→ DATA RECORDS
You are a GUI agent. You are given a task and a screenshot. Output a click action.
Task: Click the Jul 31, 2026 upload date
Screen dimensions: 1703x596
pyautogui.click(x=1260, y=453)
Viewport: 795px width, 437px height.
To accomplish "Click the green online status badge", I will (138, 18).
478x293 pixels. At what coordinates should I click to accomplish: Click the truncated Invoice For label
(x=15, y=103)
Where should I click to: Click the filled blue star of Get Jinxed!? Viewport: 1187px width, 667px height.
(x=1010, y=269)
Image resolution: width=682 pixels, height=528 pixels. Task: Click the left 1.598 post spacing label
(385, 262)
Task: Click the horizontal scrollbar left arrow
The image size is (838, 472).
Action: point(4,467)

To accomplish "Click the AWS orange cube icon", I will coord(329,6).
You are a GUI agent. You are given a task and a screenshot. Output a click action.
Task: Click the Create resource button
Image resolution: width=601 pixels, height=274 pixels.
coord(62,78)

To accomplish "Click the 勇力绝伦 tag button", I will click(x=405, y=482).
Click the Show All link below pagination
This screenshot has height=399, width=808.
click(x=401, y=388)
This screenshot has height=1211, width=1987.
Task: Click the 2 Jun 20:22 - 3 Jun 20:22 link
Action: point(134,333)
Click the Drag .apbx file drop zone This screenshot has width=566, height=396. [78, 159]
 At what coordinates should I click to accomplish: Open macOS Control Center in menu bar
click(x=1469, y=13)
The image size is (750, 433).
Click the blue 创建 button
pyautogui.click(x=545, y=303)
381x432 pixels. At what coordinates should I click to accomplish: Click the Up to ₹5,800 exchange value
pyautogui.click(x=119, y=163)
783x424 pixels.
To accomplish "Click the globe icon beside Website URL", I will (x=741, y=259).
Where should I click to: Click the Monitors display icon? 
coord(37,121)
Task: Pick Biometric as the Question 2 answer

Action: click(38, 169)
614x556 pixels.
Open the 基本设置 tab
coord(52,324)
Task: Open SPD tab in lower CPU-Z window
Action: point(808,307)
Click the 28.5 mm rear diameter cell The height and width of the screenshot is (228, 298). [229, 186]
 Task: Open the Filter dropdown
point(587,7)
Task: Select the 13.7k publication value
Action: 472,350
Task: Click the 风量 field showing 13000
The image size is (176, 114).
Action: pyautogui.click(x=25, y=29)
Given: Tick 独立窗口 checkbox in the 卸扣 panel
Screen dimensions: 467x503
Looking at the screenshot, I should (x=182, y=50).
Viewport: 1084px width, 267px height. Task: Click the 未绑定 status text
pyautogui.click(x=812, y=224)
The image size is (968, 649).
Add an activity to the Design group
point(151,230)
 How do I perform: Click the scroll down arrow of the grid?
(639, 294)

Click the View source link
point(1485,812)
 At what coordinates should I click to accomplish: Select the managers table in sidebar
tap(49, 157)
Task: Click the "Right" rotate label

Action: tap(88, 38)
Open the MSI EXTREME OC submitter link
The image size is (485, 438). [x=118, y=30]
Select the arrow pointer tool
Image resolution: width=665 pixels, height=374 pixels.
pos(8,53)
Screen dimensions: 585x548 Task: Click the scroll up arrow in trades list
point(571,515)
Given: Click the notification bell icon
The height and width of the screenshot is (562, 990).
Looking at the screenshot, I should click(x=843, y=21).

→ TO DO
Reproduce every line of the listing above without any changes.

→ FULL SOLUTION
You are a GUI agent. You are given a task and a screenshot. Output a click action.
Task: Click the Jul 31, 2026 upload date
Screen dimensions: 1703x596
pyautogui.click(x=1260, y=453)
Viewport: 795px width, 437px height.
To accomplish "Click the green online status badge", I will (138, 18).
478x293 pixels. At what coordinates should I click to accomplish: Click the truncated Invoice For label
(x=15, y=103)
Where should I click to: Click the filled blue star of Get Jinxed!? Viewport: 1187px width, 667px height.
(x=1010, y=269)
Image resolution: width=682 pixels, height=528 pixels. Task: Click the left 1.598 post spacing label
(385, 262)
Task: Click the horizontal scrollbar left arrow
The image size is (838, 472).
Action: point(4,467)

To accomplish "Click the AWS orange cube icon", I will coord(329,6).
You are a GUI agent. You are given a task and a screenshot. Output a click action.
Task: Click the Create resource button
Image resolution: width=601 pixels, height=274 pixels.
coord(62,78)

To accomplish "Click the 勇力绝伦 tag button", I will click(x=405, y=482).
Click the Show All link below pagination
This screenshot has height=399, width=808.
click(x=401, y=388)
This screenshot has height=1211, width=1987.
Task: Click the 2 Jun 20:22 - 3 Jun 20:22 link
Action: point(134,333)
Click the Drag .apbx file drop zone This screenshot has width=566, height=396. [78, 159]
 At what coordinates should I click to accomplish: Open macOS Control Center in menu bar
click(x=1469, y=13)
The image size is (750, 433).
Click the blue 创建 button
pyautogui.click(x=545, y=303)
381x432 pixels. At what coordinates should I click to accomplish: Click the Up to ₹5,800 exchange value
pyautogui.click(x=119, y=163)
783x424 pixels.
To accomplish "Click the globe icon beside Website URL", I will (x=741, y=259).
Where should I click to: Click the Monitors display icon? 
coord(37,121)
Task: Pick Biometric as the Question 2 answer

Action: click(38, 169)
614x556 pixels.
Open the 基本设置 tab
coord(52,324)
Task: Open SPD tab in lower CPU-Z window
Action: point(808,307)
Click the 28.5 mm rear diameter cell The height and width of the screenshot is (228, 298). [229, 186]
 Task: Open the Filter dropdown
point(587,7)
Task: Select the 13.7k publication value
Action: 472,350
Task: Click the 风量 field showing 13000
The image size is (176, 114).
Action: pyautogui.click(x=25, y=29)
Given: Tick 独立窗口 checkbox in the 卸扣 panel
Screen dimensions: 467x503
Looking at the screenshot, I should (x=182, y=50).
Viewport: 1084px width, 267px height. Task: Click the 未绑定 status text
pyautogui.click(x=812, y=224)
The image size is (968, 649).
Add an activity to the Design group
point(151,230)
 How do I perform: Click the scroll down arrow of the grid?
(639, 294)

Click the View source link
point(1485,812)
 At what coordinates should I click to accomplish: Select the managers table in sidebar
tap(49, 157)
Task: Click the "Right" rotate label

Action: tap(88, 38)
Open the MSI EXTREME OC submitter link
The image size is (485, 438). [x=118, y=30]
Select the arrow pointer tool
Image resolution: width=665 pixels, height=374 pixels.
pos(8,53)
Screen dimensions: 585x548 Task: Click the scroll up arrow in trades list
point(571,515)
Given: Click the notification bell icon
The height and width of the screenshot is (562, 990).
Looking at the screenshot, I should click(x=843, y=21).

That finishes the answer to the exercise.